What are the challenges that student artists are facing during the Covid-19 pandemic?
Survival is the biggest challenge. Artists were already struggling to find their sustenance and Covid-19 pandemic has added to their problems. In our existing art ecosystem, we face a dearth of opportunities and platforms, and post-Covid times may cut them down further. We must have more arts initiatives that can create opportunities for the young and upcoming artists. For example, at Shield Art Initiative, I have seen that many artists have got opportunities like exhibitions, residencies, national and international grants.
What is the Covid -19 impact on you as a curator?
Covid-19 had a sudden and substantial impact on all of us. Initially I relaxed for a while as I had been very busy last year with almost 8 curatorial projects. But slowly when everything started going out of control, apprehension came over work and survival, as being a freelance curator my work was hugely affected. Throughout these lockdown days, staying at home, doing household chores and being a full-time mother, I am occupied in a different ecosphere. Two shows were planned during the month of April which we have postponed for now. However, we all need to move on. Today all organisations are using the digital platform. Just now I have curated an online exhibition, ‘The Poetics of Space’, for Gallery Art Positive. Shield Art Initiative in collaboration with Art Positive has started an online talk series called Art + Practice. Digital space has lot of opportunity but still there are some challenges in showcasing particular artworks and we are exploring the ways to overcome this.
Can you talk about your curatorial fellowship, CISA, by Khoj and Max Muller?
I was shortlisted for the CISA curatorial fellowship 2019 meant for young South Asian curators. The intensive programme was for 15 days where we were taught by senior curators and experts on different curatorial aspects. Then we had to come up with a curatorial project and I worked on a project on the NRC issue of Assam. Later I curated two more exhibitions working with artists on the concept of North East India, one at Akar Prakar Contemporary, Delhi, and the other at Bihar Museum, Patna.

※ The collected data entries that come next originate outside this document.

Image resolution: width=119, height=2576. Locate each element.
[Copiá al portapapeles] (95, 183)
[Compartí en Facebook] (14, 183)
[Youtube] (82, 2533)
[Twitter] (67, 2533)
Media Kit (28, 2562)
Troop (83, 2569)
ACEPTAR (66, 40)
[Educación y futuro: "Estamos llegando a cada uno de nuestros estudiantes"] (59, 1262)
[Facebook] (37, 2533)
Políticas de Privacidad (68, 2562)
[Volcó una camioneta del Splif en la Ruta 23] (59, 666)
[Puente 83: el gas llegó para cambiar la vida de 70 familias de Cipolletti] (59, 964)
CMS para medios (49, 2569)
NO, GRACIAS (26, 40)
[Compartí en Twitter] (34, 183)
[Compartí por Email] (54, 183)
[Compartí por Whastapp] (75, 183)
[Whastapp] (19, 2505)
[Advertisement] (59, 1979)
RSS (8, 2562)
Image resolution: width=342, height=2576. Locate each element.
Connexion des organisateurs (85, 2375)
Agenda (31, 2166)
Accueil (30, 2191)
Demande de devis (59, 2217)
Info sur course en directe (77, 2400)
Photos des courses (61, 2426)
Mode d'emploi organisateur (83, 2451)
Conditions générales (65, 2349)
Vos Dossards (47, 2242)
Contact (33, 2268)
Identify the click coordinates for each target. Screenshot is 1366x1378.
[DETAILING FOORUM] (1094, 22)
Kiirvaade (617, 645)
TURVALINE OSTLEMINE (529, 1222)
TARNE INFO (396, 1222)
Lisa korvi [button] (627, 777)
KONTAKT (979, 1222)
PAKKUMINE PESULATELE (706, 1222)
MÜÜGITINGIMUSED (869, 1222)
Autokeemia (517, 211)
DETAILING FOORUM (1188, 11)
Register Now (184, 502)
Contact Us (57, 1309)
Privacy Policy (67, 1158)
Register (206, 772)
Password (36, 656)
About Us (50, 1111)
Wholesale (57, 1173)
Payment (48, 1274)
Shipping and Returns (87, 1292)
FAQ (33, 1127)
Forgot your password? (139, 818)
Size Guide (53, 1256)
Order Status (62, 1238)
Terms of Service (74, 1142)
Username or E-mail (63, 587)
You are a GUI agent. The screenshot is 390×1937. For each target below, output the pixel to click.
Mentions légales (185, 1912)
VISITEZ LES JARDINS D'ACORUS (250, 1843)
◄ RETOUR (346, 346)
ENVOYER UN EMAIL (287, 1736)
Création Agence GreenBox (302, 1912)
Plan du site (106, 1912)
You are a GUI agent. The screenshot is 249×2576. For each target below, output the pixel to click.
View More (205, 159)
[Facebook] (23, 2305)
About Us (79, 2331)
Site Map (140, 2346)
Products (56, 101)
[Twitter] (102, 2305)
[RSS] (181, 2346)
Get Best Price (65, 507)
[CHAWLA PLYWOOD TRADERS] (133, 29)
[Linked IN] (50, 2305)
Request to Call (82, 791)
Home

What is the best compliment that you have received?
During one of the exhibitions curated by me, a senior contemporary artist made a remark that, “You are doing a great job by supporting these young artists and you must continue with this pursuit of bringing in new talents”. Since then I feel that I am on the right track.
Which are some of the paintings in your house?
In my house I have the paintings of Pratul Dash, Rajesh Ram, Digbijayee Khatua, Samir Mohanty, Santanu Dey, Gopal Samatray, Ranjeet Singh, and Murari Jha.
Who is your favourite artist?
I can’t name one favourite artist but there are art works which are still vivid in my memory – Anish Kapoor’s ‘Whirlpool’ (I viewed it in KMB 2014), Jitish Kallat’s ‘A letter from Gandhi to Hitler’ (viewed at NGMA, New Delhi), Chittaprosad ‘Bengal Famine series’, (viewed at a Retrospective in DAG), to name a few.